Major General Rupert Gordon Lochner  (26 January 1891 – 1965) was an officer in the British Army.

World War I
He was Commissioned 5 October 1910 in the South Wales Borderers from the Royal Military College, Sandhurst, and saw service during World War I in France and Belgium from July 1915 to July 1916, and again from January 1917 to November 1918, earning the Military Cross during this time.

World War II
He was appointed to command the 1st battalion, The South Wales Borderers as a Lieutenant-Colonel from 20 February 1938 to 14 October 1940. He was appointed acting Brigadier-General 15 October 1940.  As part of Paiforce (formerly Iraqforce), Lochner commanded the 18th Indian Brigade of the Indian 8th Infantry Division during the Anglo-Soviet invasion of Persia.

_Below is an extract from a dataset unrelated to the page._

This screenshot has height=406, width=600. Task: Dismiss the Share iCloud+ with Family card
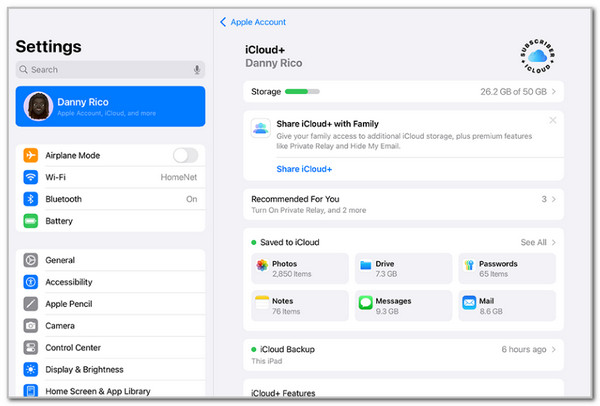[x=553, y=121]
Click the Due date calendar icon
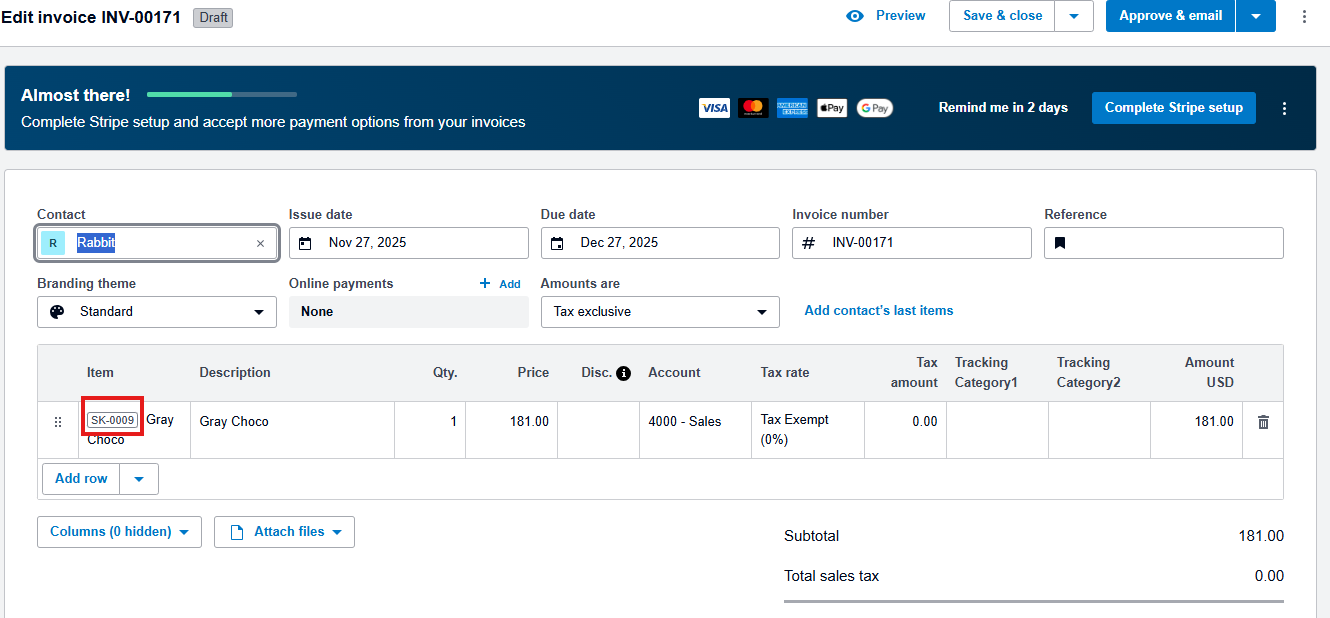1330x618 pixels. [558, 243]
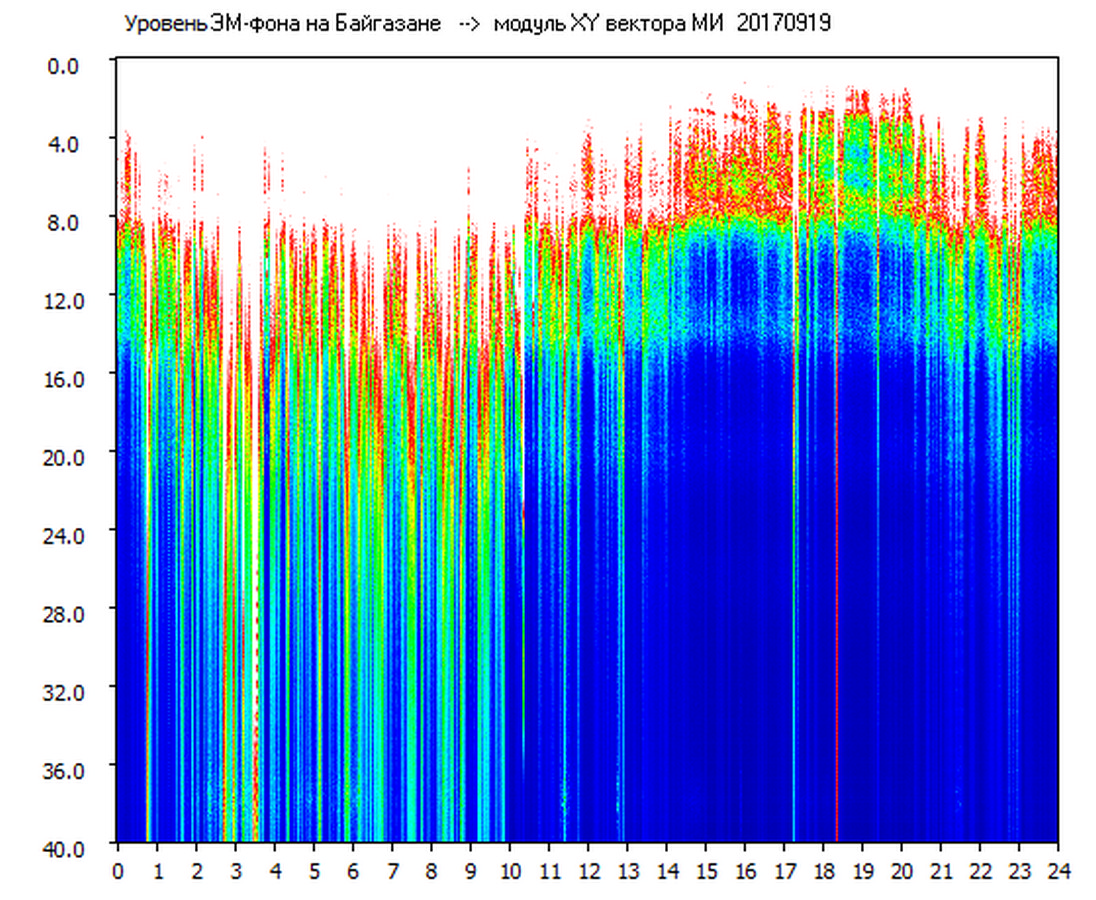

He relinquished command of the brigade 14 August 1942 and was promoted to acting Major-General 15 August 1942 and became the Base Commander Persia and Iraq from 15 August 1942 until 14 September 1942. He was advanced again to temporary Major-General 15 August 1943 until 10 December 1943 when he relinquished the rank but he was again appointed temporary Major-General 25 October 1944.  He was Mentioned in Despatches twice during World War II.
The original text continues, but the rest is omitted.